選定抜粋:

プレイヤーとしてチームの目標達成に貢献する一方で、部下のマネジメントも行います。

プレイングマネージャーとは?

プレイングマネージャーとは、現場業務とマネジメント業務を兼任する管理職のことです。売上、目標に貢献しながらも、部下の育成や管理、組織の監督などを担います。個人とチーム双方の目標を達成することが求められ、管理職よりも業務負担が大きくなる傾向があります。

1.役割と仕事内容

プレイングマネージャーは通常業務と管理業務を兼任します。プレイヤーとしてチームの目標達成に貢献する一方で、部下のマネジメントも行います。また、現場業務をよく理解している立場として、経営層や他部署との折衝を行うことも役割の一つです。

プレイヤーとしての業務

プレイングマネージャーは、自分自身も業務をこなし、チームの目標達成に貢献します。例えば、営業職であれば部下の育成や進捗管理を行いながらも、売上達成を目指します。チームの手本として、高い業務レベルを要求されることが多く、プレッシャーが大きいでしょう。

部下のマネジメント

管理職として、業務と並行して部下のマネジメントを行います。チームメンバーに配慮しながら、組織として高い成果を上げられるよう支援します。業務の進捗管理や時間管理、チーム目標の明確化やモチベーションアップのための施策、人材育成などが主な役割です。

中間管理職としての折衝

プレイングマネージャーは、部長や経営層、他部署との折衝を行う、中間管理職としても機能します。経営戦略や事業の方向性など、経営層から伝えられた抽象度の高い課題をチームメンバーに受け入れられやすい形で伝えます。

項目の座標データ
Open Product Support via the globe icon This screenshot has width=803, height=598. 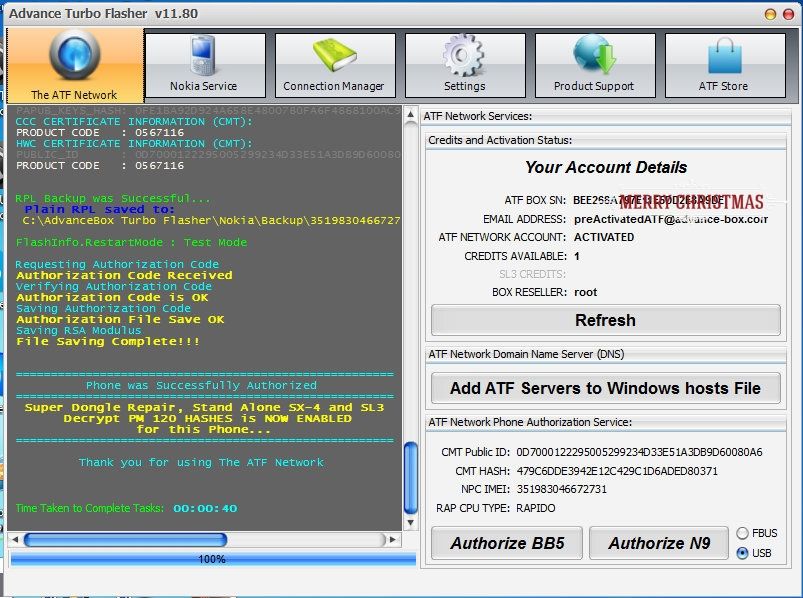pos(594,56)
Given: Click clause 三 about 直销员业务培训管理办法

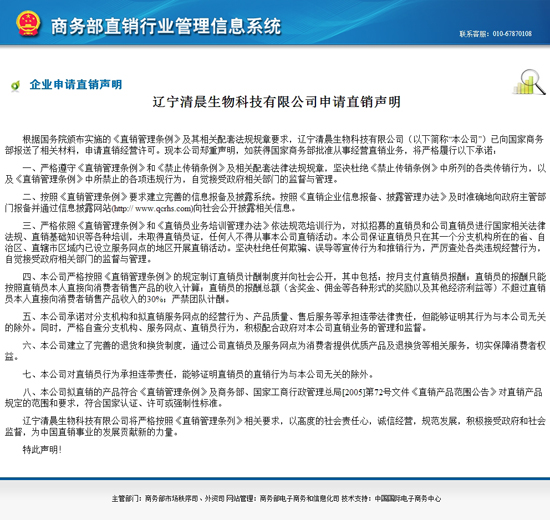Looking at the screenshot, I should 275,242.
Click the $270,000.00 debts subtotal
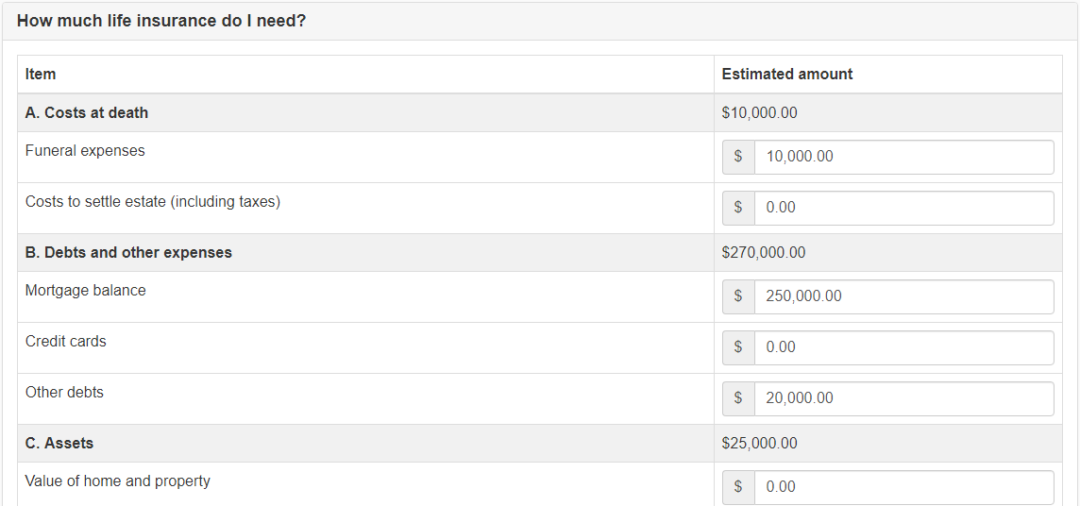The image size is (1080, 506). [x=763, y=253]
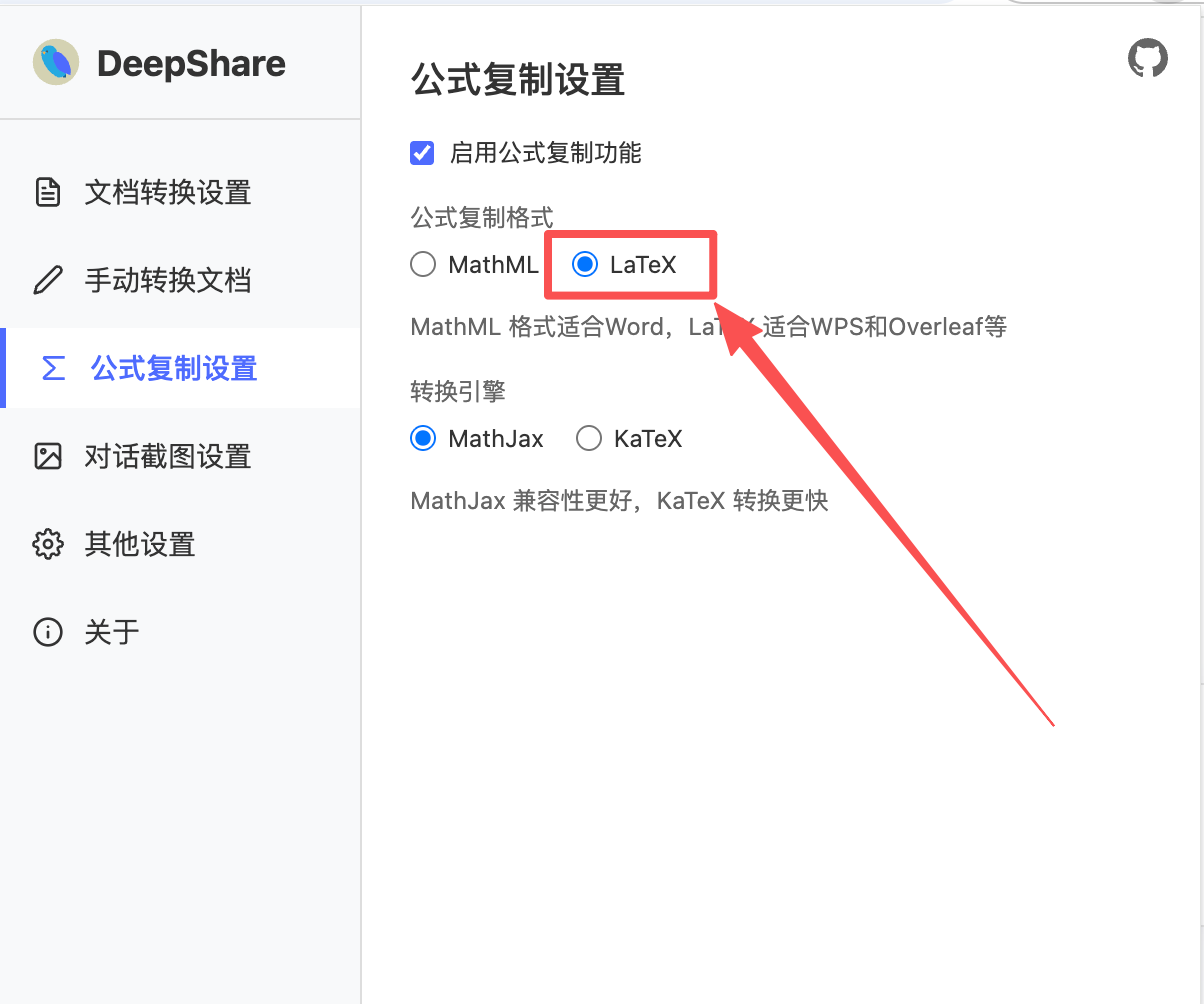
Task: Click the DeepShare title text
Action: (x=191, y=62)
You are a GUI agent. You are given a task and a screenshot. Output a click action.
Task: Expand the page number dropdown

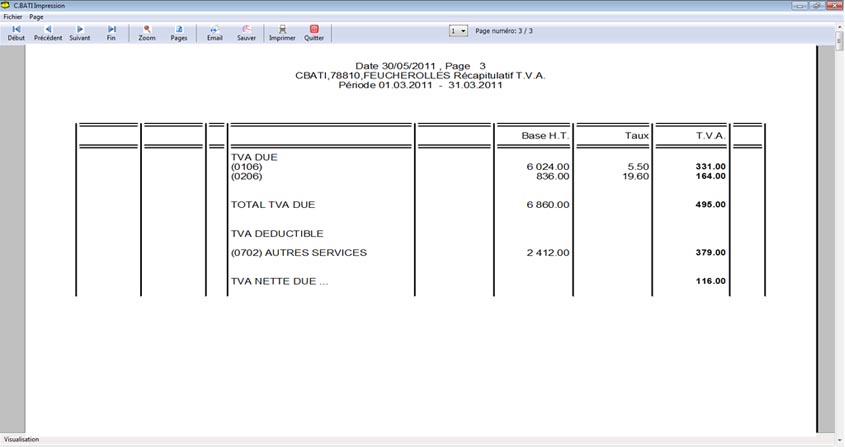(463, 31)
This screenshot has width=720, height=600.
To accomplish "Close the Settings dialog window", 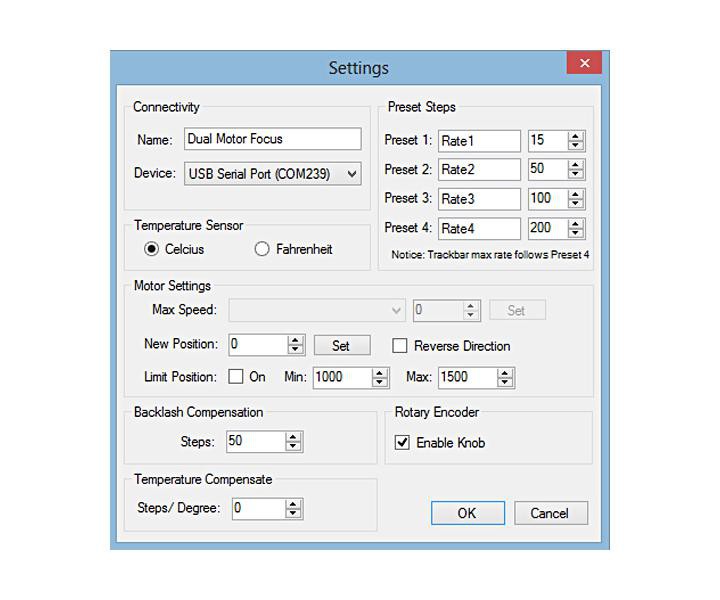I will pyautogui.click(x=584, y=63).
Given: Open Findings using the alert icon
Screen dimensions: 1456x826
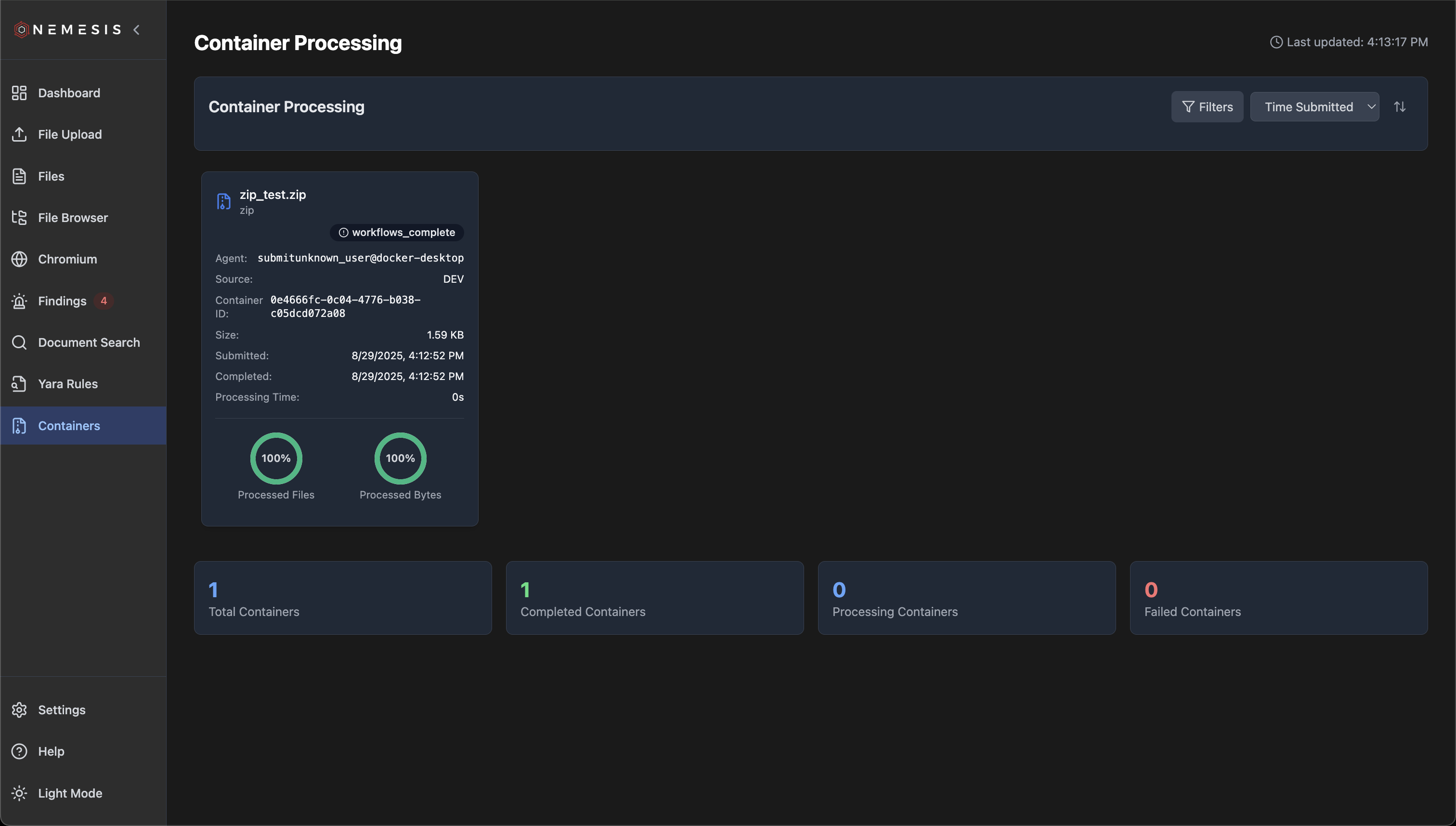Looking at the screenshot, I should pyautogui.click(x=19, y=301).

指示事項:
1) プレイングマネージャーに関する抜粋によると、プレイングマネージャーの業務負担は管理職と比べてどうなる傾向がありますか?
2) プレイングマネージャーに関する抜粋のうち、「プレイングマネージャーは、自」を含む語句で始まり「入れられやすい形で伝えます。」で終わる部分を、そのまま書き写してください。

課題別解答:
1) 管理職よりも業務負担が大きくなる傾向があります。

2)
プレイングマネージャーは、自分自身も業務をこなし、チームの目標達成に貢献します。例えば、営業職であれば部下の育成や進捗管理を行いながらも、売上達成を目指します。チームの手本として、高い業務レベルを要求されることが多く、プレッシャーが大きいでしょう。

部下のマネジメント

管理職として、業務と並行して部下のマネジメントを行います。チームメンバーに配慮しながら、組織として高い成果を上げられるよう支援します。業務の進捗管理や時間管理、チーム目標の明確化やモチベーションアップのための施策、人材育成などが主な役割です。

中間管理職としての折衝

プレイングマネージャーは、部長や経営層、他部署との折衝を行う、中間管理職としても機能します。経営戦略や事業の方向性など、経営層から伝えられた抽象度の高い課題をチームメンバーに受け入れられやすい形で伝えます。